The project sponsor acts as a kind of mentor / troubleshooter for the project. They represent the project to the wider business, and help resolve disputes about the project direction. Their role is to help the project team make the best decisions based on the latest information and context.
Sponsors are usually senior in the business. They have the contacts, negotiating skills and authority to help get projects past internal barriers. They’re the first point of contact for the project leader when issues arise.
For example, if one function holds up all the other functions, they can speak directly to the head of that function to try to resolve the issue. If there’s a dispute between 2 different functions, the sponsor can step in to mediate and help find a way forward everyone can agree on.
Project stakeholders have a “stake” in the project. They’re affected by what the project delivers, and should be consulted or advised on the progress of the project. For example, the legal team, or functional leaders with people on the project team.
If you need to consult a stakeholder, it’s usually to get their advice and buy-in on a decision the team want to make. The consulted stakeholder has some influence on the decision.
But, if it’s to advise them, it’s more telling them what’s going to happen. They won’t be able to have much influence on the decision.
The project leader should identify stakeholders early in the process, and what their “stake” is. This is often an area where projects go wrong. Some stakeholders feel they can comment on areas outside their “stake”. I don’t like that advertising idea, says the finance or supply chain director, for example. These sorts of inexpert interventions hold up project delivery. It’s up to the sponsor and project leader to manage this.
So they should make clear early, how decisions about the project and its impact on the business will be made. This often means updating some sort of approval committee about the project’s progress. This can work well on bigger, more traditional projects, but may slow down and disempower the team on smaller, more agile projects.
Project stakeholder example - Brains Trust
One stakeholder approach we like is how Pixar do it. They’ve a stakeholder team they call the “Brains Trust”. This is a small, expert team who review all creative work. They give constructive feedback to help make each project better.
But importantly, they can’t veto a project. In most businesses, senior leaders have this power to kill ideas. Not so at Pixar. The senior veto disempowers and demotivates the project team.
If a project is going off track, it should be up to the project team to recommend how to fix or kill it.
Conclusion - Great project teams
Projects drive most types of brand activation.
But they only work when you can put together the right project team to deliver them. With the right team, your project runs smoothly and the outcomes lands on time, on budget, and to the right quality.
However, there are often unforeseen issues and challenges along the way.
Getting the right project team on board makes it easier to handle these and keep the project on track.
You do this by assigning 3 key roles – project leader, functional expert and project sponsor / stakeholder.
The project leader runs the project and is accountable for delivering the outcomes.

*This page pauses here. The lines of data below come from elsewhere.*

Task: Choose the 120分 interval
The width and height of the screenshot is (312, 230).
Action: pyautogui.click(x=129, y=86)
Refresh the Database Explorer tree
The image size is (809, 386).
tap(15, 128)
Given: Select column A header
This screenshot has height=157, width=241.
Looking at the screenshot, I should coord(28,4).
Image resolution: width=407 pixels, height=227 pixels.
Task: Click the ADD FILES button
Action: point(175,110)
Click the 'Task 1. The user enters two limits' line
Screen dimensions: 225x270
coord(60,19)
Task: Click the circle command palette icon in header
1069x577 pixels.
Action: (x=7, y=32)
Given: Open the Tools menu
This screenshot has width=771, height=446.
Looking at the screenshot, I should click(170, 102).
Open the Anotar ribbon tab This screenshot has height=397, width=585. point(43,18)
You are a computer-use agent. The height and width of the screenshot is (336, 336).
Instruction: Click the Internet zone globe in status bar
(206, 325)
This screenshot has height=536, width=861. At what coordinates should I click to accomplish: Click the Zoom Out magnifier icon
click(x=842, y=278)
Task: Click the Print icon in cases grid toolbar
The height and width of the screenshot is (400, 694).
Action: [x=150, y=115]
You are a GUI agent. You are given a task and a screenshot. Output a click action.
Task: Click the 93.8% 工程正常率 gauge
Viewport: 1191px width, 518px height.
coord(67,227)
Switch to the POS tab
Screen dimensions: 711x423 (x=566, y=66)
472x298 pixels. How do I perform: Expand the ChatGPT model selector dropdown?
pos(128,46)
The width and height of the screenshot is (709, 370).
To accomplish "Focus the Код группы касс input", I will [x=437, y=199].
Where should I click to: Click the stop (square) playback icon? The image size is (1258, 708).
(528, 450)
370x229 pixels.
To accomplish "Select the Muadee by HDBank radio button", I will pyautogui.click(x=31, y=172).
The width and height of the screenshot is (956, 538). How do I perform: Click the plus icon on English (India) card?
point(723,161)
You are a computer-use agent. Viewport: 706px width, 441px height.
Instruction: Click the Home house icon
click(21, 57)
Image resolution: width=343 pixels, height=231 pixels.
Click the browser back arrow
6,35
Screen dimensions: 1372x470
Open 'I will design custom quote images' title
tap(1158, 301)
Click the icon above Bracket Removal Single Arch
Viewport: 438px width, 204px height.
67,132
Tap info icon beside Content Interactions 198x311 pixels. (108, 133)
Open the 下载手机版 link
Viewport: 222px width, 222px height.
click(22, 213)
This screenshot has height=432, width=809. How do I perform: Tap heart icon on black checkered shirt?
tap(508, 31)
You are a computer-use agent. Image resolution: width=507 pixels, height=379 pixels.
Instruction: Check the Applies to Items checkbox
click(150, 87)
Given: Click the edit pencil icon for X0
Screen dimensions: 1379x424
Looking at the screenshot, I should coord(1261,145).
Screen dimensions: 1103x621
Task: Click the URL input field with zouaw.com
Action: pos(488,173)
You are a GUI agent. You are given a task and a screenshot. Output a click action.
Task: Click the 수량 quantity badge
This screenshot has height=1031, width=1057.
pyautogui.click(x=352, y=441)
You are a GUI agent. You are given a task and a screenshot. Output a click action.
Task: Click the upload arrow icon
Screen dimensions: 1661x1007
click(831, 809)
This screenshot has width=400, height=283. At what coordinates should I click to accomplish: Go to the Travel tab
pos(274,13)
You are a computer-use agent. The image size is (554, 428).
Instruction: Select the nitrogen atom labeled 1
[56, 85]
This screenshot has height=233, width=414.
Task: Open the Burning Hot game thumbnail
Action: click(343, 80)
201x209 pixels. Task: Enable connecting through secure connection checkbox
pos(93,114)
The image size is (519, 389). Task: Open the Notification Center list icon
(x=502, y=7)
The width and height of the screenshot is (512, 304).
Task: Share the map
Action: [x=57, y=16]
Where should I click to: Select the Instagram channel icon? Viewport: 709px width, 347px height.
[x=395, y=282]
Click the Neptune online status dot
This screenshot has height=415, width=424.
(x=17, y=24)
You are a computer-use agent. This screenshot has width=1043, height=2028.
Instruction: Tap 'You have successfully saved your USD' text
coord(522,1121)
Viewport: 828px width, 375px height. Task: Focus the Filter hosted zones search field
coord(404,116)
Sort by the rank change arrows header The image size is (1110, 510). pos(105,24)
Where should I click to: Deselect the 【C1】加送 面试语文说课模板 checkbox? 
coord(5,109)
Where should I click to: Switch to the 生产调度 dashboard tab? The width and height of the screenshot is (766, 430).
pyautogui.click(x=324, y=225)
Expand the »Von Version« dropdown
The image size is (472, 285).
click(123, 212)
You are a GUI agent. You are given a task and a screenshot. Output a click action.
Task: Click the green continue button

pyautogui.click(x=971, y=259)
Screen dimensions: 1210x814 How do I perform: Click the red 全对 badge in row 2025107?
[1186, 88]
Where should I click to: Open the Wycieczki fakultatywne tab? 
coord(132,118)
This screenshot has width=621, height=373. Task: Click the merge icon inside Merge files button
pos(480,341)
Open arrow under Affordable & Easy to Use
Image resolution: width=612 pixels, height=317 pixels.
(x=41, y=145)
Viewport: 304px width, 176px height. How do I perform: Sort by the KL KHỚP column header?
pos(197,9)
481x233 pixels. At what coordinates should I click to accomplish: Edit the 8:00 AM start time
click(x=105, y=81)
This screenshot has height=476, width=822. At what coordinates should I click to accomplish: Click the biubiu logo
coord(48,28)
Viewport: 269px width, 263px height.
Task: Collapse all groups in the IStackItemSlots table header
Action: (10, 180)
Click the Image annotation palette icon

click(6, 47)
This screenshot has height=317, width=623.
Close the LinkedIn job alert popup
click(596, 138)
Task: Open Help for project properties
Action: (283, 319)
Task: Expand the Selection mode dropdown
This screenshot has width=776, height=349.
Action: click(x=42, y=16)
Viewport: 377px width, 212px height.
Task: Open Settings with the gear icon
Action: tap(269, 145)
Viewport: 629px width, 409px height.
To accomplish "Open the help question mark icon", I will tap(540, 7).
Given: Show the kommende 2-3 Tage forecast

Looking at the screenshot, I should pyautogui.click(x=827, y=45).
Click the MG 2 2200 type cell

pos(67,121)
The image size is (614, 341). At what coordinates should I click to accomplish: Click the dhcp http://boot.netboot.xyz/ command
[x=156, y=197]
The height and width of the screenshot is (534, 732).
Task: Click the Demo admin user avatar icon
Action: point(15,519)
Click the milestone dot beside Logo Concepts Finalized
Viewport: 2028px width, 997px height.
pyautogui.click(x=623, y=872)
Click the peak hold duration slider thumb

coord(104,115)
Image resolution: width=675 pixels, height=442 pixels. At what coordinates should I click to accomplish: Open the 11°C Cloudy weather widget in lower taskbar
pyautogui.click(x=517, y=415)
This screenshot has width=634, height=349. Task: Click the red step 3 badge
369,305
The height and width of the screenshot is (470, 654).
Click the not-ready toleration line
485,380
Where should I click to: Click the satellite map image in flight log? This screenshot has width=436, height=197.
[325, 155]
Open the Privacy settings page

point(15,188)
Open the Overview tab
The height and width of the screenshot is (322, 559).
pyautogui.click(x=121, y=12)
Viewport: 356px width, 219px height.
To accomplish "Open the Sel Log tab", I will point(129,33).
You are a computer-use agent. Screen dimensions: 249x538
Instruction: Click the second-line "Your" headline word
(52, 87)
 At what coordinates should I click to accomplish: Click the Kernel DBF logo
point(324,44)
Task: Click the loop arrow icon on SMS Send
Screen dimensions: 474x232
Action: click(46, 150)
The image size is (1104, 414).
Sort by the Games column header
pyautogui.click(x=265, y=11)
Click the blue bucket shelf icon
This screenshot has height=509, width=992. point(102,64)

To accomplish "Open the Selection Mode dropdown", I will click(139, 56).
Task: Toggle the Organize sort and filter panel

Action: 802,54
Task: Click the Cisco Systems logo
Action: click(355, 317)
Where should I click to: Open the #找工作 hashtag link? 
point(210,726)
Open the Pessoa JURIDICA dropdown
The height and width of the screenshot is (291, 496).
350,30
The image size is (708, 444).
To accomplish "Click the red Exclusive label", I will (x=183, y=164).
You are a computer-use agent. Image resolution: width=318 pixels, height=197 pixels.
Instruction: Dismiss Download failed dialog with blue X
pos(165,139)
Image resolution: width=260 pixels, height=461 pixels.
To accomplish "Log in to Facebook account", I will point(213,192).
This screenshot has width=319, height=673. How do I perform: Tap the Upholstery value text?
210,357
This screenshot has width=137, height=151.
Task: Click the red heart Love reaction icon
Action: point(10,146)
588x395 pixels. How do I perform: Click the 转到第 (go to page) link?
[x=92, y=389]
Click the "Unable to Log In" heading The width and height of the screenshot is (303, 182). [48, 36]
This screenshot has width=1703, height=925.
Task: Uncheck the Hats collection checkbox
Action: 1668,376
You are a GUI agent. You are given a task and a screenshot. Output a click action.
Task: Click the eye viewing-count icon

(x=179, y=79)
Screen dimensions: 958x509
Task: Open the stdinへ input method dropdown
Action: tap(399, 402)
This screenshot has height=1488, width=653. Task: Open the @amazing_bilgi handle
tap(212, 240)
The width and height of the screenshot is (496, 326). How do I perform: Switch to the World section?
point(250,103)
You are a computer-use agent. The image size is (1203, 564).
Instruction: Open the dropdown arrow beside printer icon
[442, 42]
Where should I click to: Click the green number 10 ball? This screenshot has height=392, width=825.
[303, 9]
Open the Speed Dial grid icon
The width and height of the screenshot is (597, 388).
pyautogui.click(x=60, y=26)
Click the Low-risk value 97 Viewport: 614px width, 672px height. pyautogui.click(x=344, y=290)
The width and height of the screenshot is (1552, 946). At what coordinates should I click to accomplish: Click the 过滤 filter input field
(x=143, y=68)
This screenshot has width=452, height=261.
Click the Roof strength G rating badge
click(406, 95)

They must have the right authority, resources and people skills to run the project smoothly.
Functional experts bring the skills to do the required tasks. They have to manage their normal day-to-day workloads alongside the extra time requirement of being on the project team. They have to work constructively with the other team members and support delivery of the project’s goal.
Finally, most projects have a sponsor and stakeholders. The sponsor supports the project leader in decision-making and issue resolution as well as selling the project to the rest of the business. Stakeholders need to be involved in the project as the outcomes of the project affect them. However, this is usually only in a consultative or advisory role. They shouldn’t be allowed to disrupt or derail the project.
Getting all the right people in these roles is how you deliver great projects with great results.